My question is “Can adding amantadine to my Rytary to help with dyskinesia actually cause dystonia? Thanks for your thoughts.
Amantadine: My question is “Can adding... - Cure Parkinson's
Amantadine
Dystonia can occur at peak doses as well as under doses and goes by the name of dystonic dyskinesia. It means you can have both at the same time if you have too much Levodopa in your system.
Amantadine by itself is sometimes used as a first line drug of choice of patients with mild and early days of Parkinson's although it is used mostly for treating dyskinesia. But it may still be providing additional benefits and actually cause you to process your Rytary more efficiently. You can try reducing your Rytary dose or taking a lower dose of Amantadine which you can do with the tablet, not the capsule.
Do you cut the amantadine in half?
I agree that it is possible and it is especially suspicious if the dystonia started up after you added the amantadine. Reduce dosage carefully especially if you've been taking it for a long time.
drugs.com/medical-answers/y...
"Amantadine should NOT be stopped abruptly if you have been taking it for more than four weeks. "
Amantandine gave me insomnia. Could sleep at night. Had to stop.
I already tried reducing my Rytary, and it doesn’t work very well.
Do you take any other PD meds?
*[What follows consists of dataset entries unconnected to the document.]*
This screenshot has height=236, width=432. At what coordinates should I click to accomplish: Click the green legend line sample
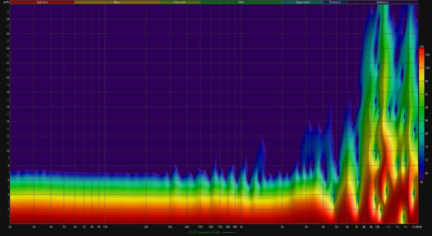[230, 232]
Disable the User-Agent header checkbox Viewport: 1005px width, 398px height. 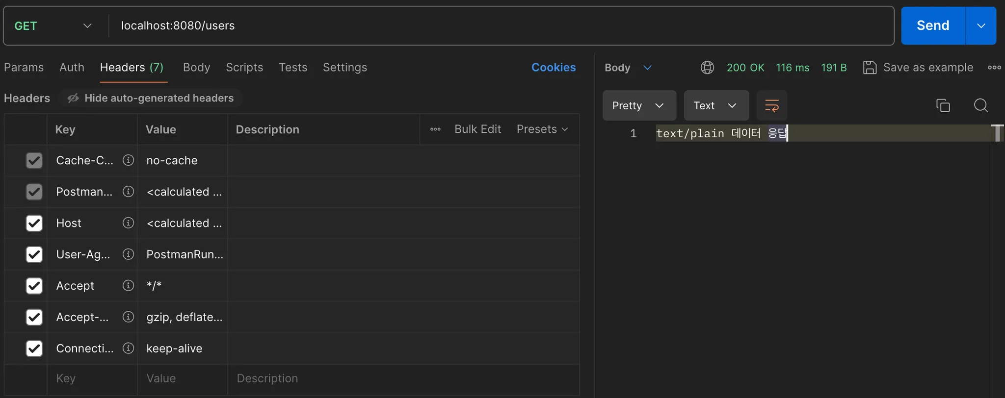pyautogui.click(x=34, y=254)
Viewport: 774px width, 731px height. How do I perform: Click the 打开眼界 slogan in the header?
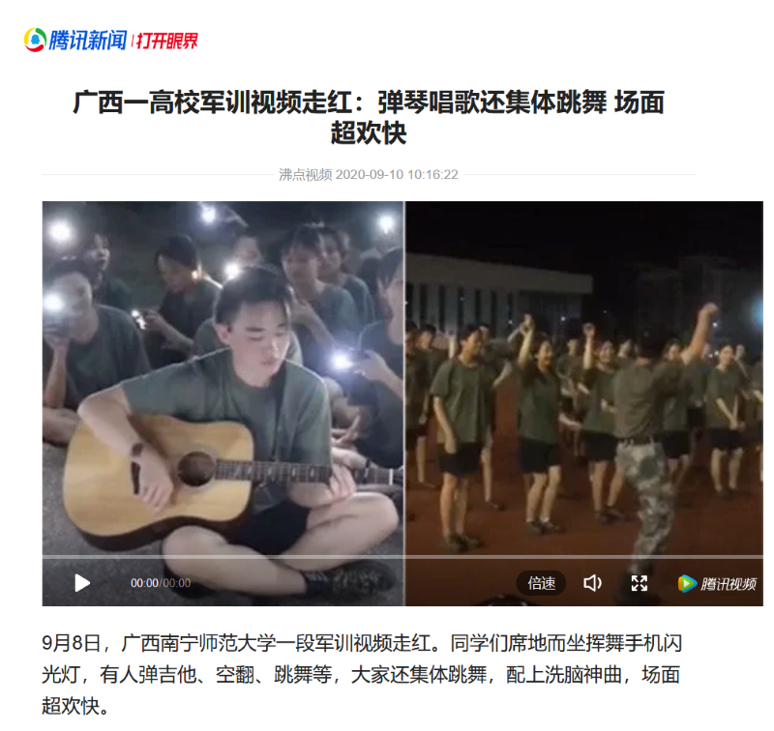coord(166,41)
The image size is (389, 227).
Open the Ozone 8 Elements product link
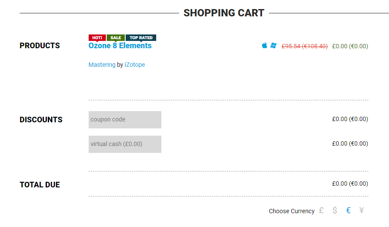(120, 46)
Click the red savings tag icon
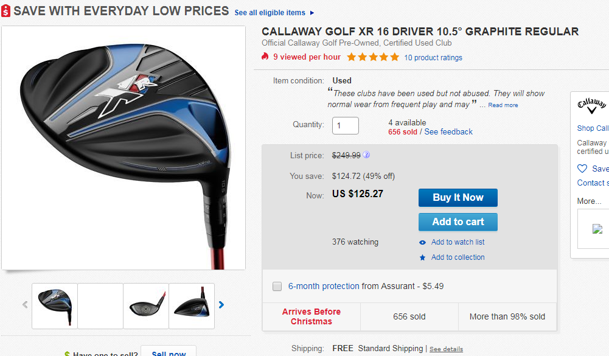 [x=6, y=12]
I take Amantadine, Rytary, and Pramipraxole. I cut out one of the pramopraxole at the same time of day as I was having trouble with dyskinesia and it worked. I get Botox injections to help with dystonia in my left foot.
Can I ask how bad it hurts to get botox shots in your foot? I’m thinking it might help me but my pain tolerance is a lot lower than it used to be and I’m nervous
Park Bear: only been on Amantadine about one or two weeks. The dystonia started two days after I added the amantadine. It is in capsules. I was told to take one at breakfast and one at lunch. I thought tomorrow I would try just taking the breakfast one. Any thoughts?
Having taken it for such a short time hopefully you will be okay doing that.
I have been taking amantadine for a year or so and I strongly suspect it is related to dystonia. Still on it though prescribes 2 x rr day I limit it to 1x. Taking it later in the day than am it causes insomnia.
hello I’m really sorry to tell you but I’m not sure as I’m new to this forum myself and learning about my disease as time goes by the best person to ask would be Daphne kind regards Dean
Amantandine gave me insomnia. Had to stop
what time did you take it. I tried Again at 10 yesterday morning (just once) and I didn’t sleep but about 2 hours and was very hyper during the day. I really have given it a good try because I wanted help with some dyskinesia. Guess I can’t take it either.
Not a reply but a question
The neuro wants my wife to start amantadine for dyskinesia. She is on Sinemet IR and is dosing 150mg every 2 hours. Every dose is usually followed by 30 minutes or more of shortness of breath and trouble breathing.. Then about an hour of dyskenesia folowed by maybe 30 minutes of calm or quiet that slowly builds to her mouth Bopping (tremor?). She then takes another dose and repeat. They are going with the diagnosis of anxiety causing the shortness of breath, however it has to be more than just anxiety as it is very consistent for timing and can happen no matter what she is doing. She could be in the middle of a very enjoyable endevor and right on Q the onset of the shortness of breath. Any insight would be helpful. The dyskenesia is usually more prominent in the mornings and the shortness of breath more severe in the late afternoon and evening.
There's discussion part way down this post of breathing difficulties due to overmedication with Rytary, a different formulation of levodopa, but still relevant: healthunlocked.com/cure-par...
What happens if she tries to reduce her dosage?
I am familiar with that article. Read that here and researched the phenomena. Unfortunately I can't get any of her doctors to acknowledge the possibility. The chain of events described in that paper is very similar to her experience. It would be nice if they had some way of testing the dopemine in your system.
As a Parkinson's patient or spouse you could present 100 PWP with dopamine measurements in hand and it would not make the slightest difference. On the other hand, if you have credentials and a superficially persuasive but bad idea, you can get doctors to send their patients to your phase 3 trial until it gets halted for harming patients. healthunlocked.com/cure-par...
Doctors usually get it right, but when they get it wrong and we know it we cannot be a slave to their bad ideas.
What happens when she tries reducing her levodopa dosage?
I will try that. What is the best way to reduce the dose. A small amount each dose or?
Gradually in small increments. Either reduce the dose a little bit or lengthen the time between doses a little bit. Keep a diary of what you did and what the results have been. If the result is helpful, keep the new regimen the same for a couple of days before moving on to the next increment.